# Data listing:
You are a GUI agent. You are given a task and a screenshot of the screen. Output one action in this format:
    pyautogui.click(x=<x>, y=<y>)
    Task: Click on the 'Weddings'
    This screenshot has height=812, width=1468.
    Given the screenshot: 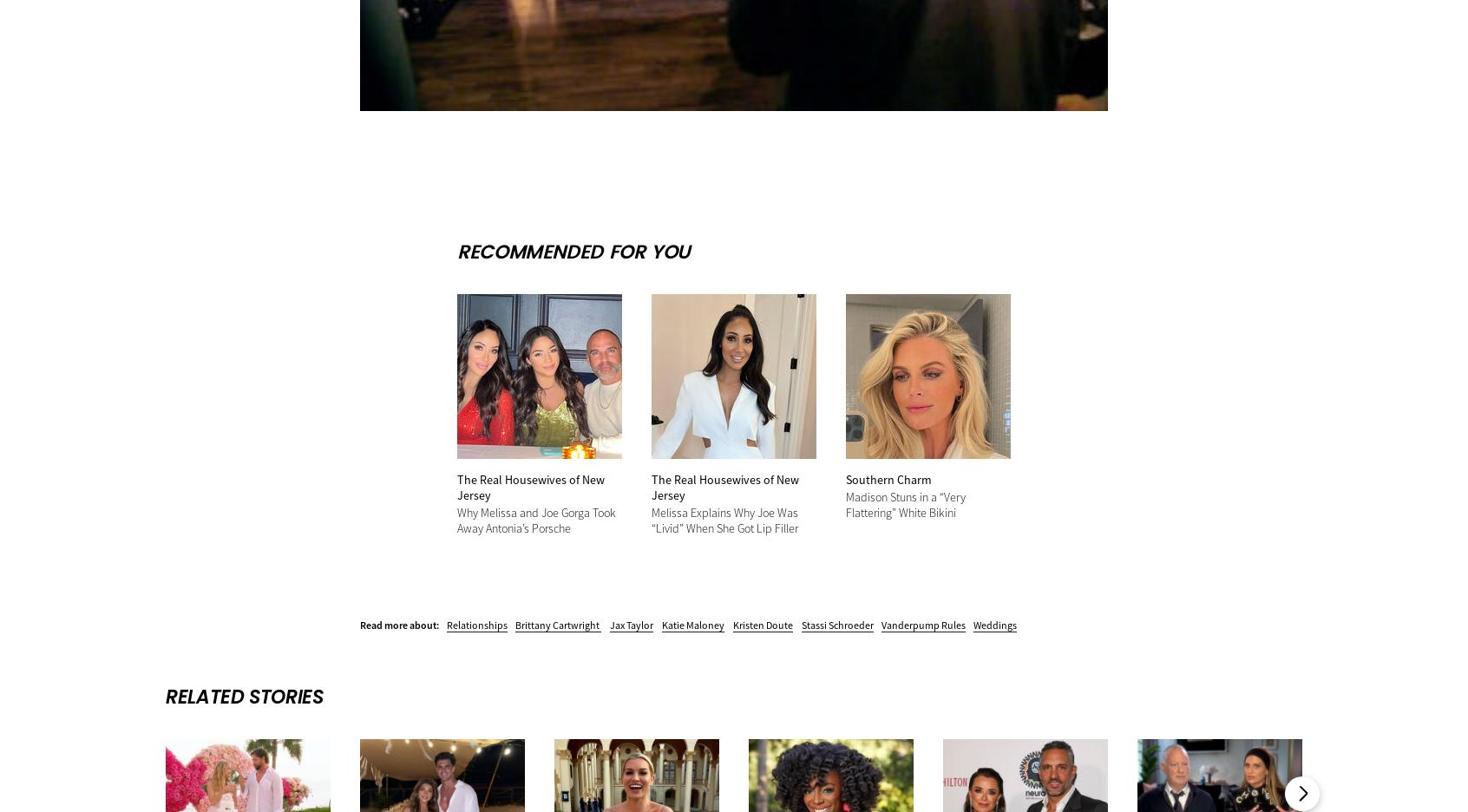 What is the action you would take?
    pyautogui.click(x=994, y=623)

# Required task:
Quote the items word for word, beginning with their opening line and ending with the line that contains "This screenshot has", both included.

# Response:
You are a GUI agent. You are given a task and a screenshot of the screen. Output one action in this format:
    pyautogui.click(x=<x>, y=<y>)
    Task: Click on the 'Weddings'
    This screenshot has height=812, width=1468.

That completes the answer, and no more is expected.